Вот волны сомкнулись уже над палубой. Шхуна закачалась, накренилась на правый борт и пошла ко дну, но, ударившись о грунт своим плоским и тяжелым днищем, выпрямилась, оставив над водой верхушку фок-мачты с брифок-реем и салингом.
— На дне, на дне стоим! — кричал во все горло забравшийся наконец на рей Василий Степанович. — Идите сюда, всем места хватит!
Действительно, драться было уже не из-за чего. Когда наконец все немного пришли в себя и осмотрелись, то недосчитались десяти человек. Погибли лихой помощник командира Илья Федорович, оба механика, приказчик, два кочегара, повар и три матроса. Оставшиеся в живых командир, три кочегара и боцман-тюрк с семью земляками-матросами облепили салинг и брифок-рей, стараясь держаться ближе к мачте и вантам. Ветер заметно стихал.
Казалось, что разъяренное море, получив свою жертву, успокаивалось.
Грозные бурые тучи разорвались и унеслись к западу.

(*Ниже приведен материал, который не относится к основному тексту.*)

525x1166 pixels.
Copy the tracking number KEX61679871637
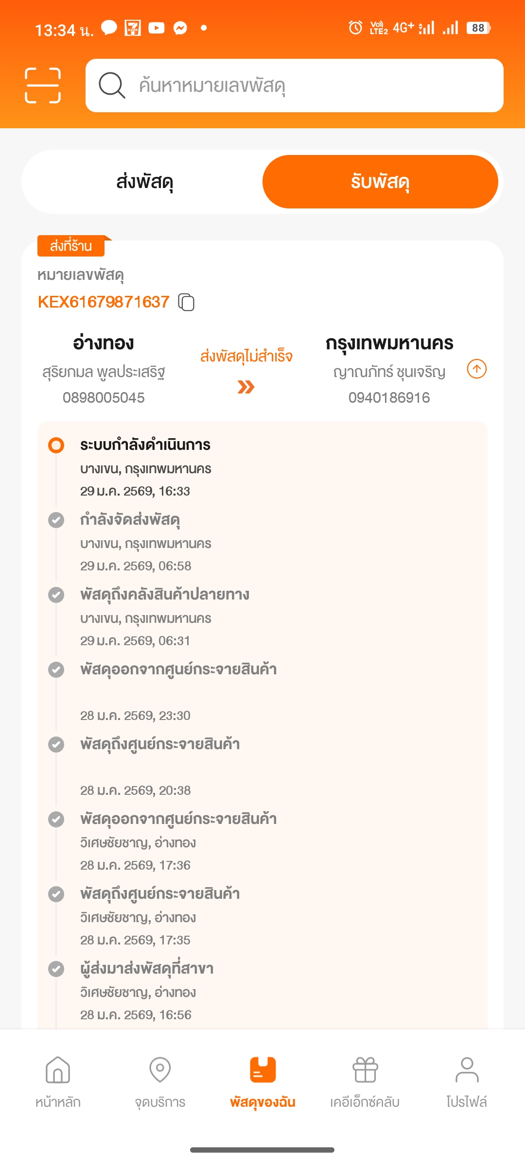[186, 302]
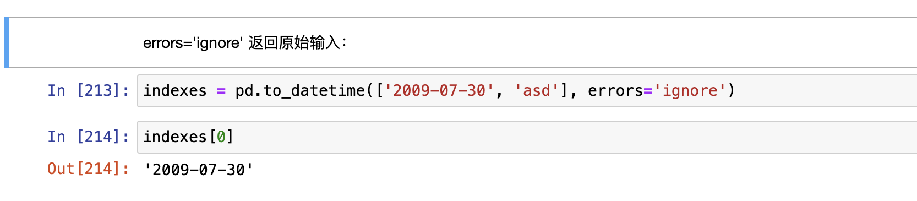Click the 0 index number in cell 214
Screen dimensions: 917x201
pyautogui.click(x=221, y=137)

Взошедшее солнце сияло с яркого синего неба, и только большие светло-зеленые волны перекатывались от края до края горизонта, на западной стороне которого виднелся маленькой красной черточкой страшный Чеченский маяк.
Положение сидевшей на мачте команды «Камы» было тяжелое и опасное.
Волны хотя не достигали обессилевших от борьбы, страха и холода людей, но так сильно били в дрожавшую под их ударами мачту, что она могла сломаться ежеминутно.
Заметить их могли только чеченские рыбаки, лодки которых теперь все были укрыты от бури в небольшой гавани за мелями.
На то, что их заметят с маяка и пришлют шлюпку, надежды было мало. Пароходы же, особенно в это время года, держатся гораздо мористее и пройдут, не заметив несчастных.
Василий Степанович не терял, однако, надежды.
Отрезав ножом большой кусок закрепленного вдоль мачты триселя, он с помощью боцмана поднял его горденем на самый верх стеньги, думая обратить этим внимание проходящих судов или маячных служителей.
Скоро в восточной стороне горизонта показался дымок и затем верхушка мачт парохода, но он шел так далеко, что с него, конечно, не могли заметить погибающих.
Другой пароход прошел часа через два несколько ближе, но тоже не видел их.
Мокрые, выбившиеся из последних сил люди застыли и окоченели в своих неудобных позах и полными отчаяния и ужаса глазами смотрели то на горизонт, где едва заметной полосой стлался дымок прошедшего парохода, то на маяк, одиноко торчавший на невидимой с мачты песчаной косе.
Вдруг рядом с маяком показались два белых пятнышка.
— Паруса! — закричал с салинга боцман. — Рыбаки в море выходят!
Все приободрились.
Начались разговоры, движения, шум. Нервы Василия Степановича окончательно сдали: он плакал.